The other thought I had was that the candidate was still terrible. Even with the AI. Or maybe because of it? I’m not sure. But he was not good. The Cluely subreddit r/cluely is filled with questions from users who clearly have no idea what is going on. This subredditor posted this minutes after my call with the cheater ended (in case you are wondering if it’s the same person, I doubt it. We use zoom, not teams):
I was caught using cluely in interview, not sure I've used browser teams call but the interviewee caught me using cluely
Grammar? Out the window. Are they asking for help? Not sure. Are they complaining about the software or just confessing their sins? Your guess is as good as mine.
In my head, there are two outcomes with my cheater.
He reforms from his cheating ways.
He figures out how to turn on the basic settings that actually hides the dang app. Or at least keeps it on another screen.
While I would have rejected him even if I hadn’t seen him blatantly using AI to cheat, I’m disturbed by the fact that I likely would not have realized he was cheating had he used two of his brain cells to configure the cheating software properly. It’s completely altered my worldview. Not to be dramatic, but seriously, what is real nowadays? I suspect that the value of in person conferences, in person interviews, and in person interactions will skyrocket in value. The flood of AI slop drowning our inboxes, our social media feeds, and now our interviews threatens to destroy our trust in the digital world. Private community chatrooms and servers are seeing a huge resurgence that is reminiscent of the early days of the internet, except now they are powered by advanced software applications like Discord and Slack.
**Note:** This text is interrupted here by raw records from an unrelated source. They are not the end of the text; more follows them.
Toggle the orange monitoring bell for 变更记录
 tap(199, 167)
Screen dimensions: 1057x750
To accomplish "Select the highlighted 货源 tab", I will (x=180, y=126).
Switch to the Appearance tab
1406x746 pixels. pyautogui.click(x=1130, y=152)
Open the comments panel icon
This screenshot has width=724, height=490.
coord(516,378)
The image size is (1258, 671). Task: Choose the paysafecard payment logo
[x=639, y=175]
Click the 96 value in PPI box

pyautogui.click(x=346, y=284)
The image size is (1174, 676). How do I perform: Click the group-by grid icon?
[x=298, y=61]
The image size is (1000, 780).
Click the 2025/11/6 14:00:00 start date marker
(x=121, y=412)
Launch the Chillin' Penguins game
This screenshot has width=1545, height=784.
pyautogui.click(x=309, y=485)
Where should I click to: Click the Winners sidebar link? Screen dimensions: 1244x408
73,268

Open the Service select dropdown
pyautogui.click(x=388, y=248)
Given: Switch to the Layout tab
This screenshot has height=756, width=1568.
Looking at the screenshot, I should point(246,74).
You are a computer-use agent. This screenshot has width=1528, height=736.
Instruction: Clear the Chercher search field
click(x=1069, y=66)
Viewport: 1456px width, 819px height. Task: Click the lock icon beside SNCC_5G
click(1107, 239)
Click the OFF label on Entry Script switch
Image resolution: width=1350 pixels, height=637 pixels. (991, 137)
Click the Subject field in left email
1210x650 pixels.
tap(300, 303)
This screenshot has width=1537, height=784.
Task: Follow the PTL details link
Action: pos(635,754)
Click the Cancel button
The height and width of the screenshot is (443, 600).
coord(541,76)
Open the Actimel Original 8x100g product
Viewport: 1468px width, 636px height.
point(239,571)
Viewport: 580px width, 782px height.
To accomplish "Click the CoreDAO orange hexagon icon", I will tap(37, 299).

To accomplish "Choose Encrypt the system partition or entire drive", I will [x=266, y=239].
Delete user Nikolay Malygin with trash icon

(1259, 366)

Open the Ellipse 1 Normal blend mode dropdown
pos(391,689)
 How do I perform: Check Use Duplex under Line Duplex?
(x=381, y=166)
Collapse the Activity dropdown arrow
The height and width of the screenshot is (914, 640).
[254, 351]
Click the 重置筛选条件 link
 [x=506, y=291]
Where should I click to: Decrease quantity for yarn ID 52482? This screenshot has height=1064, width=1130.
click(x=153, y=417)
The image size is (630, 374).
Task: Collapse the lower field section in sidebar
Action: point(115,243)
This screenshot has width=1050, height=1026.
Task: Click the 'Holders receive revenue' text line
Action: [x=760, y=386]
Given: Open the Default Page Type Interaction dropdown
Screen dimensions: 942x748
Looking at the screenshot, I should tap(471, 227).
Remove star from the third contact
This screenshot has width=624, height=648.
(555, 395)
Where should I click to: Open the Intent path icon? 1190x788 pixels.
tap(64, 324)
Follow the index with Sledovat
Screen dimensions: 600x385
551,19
Bottom line: The unethical use of AI should never be tolerated. Misrepresenting the work of either other humans or AI as your own is unacceptable. Always be transparent in your actions and authentic in your personality. When hiring candidates, look for those that can both use AI and understand the code that is generated.
This group of Columbia students might restore you faith in humanity a bit: https://www.linkedin.com/posts/patrick-shen_3-months-ago-roy-lee-dropped-out-of-columbia-ugcPost-7348799998374924288-nLD-
On another note, what do you think about a candidate describing the solution in precise detail to the AI? While it would one-shot the problem, one can evaluate how much thought exists in the head.
I’m a startup lawyer and don’t have a dog in this fight other than curiosity so this is not a challenge, but how do you know he used Cluely vs some other cheating software?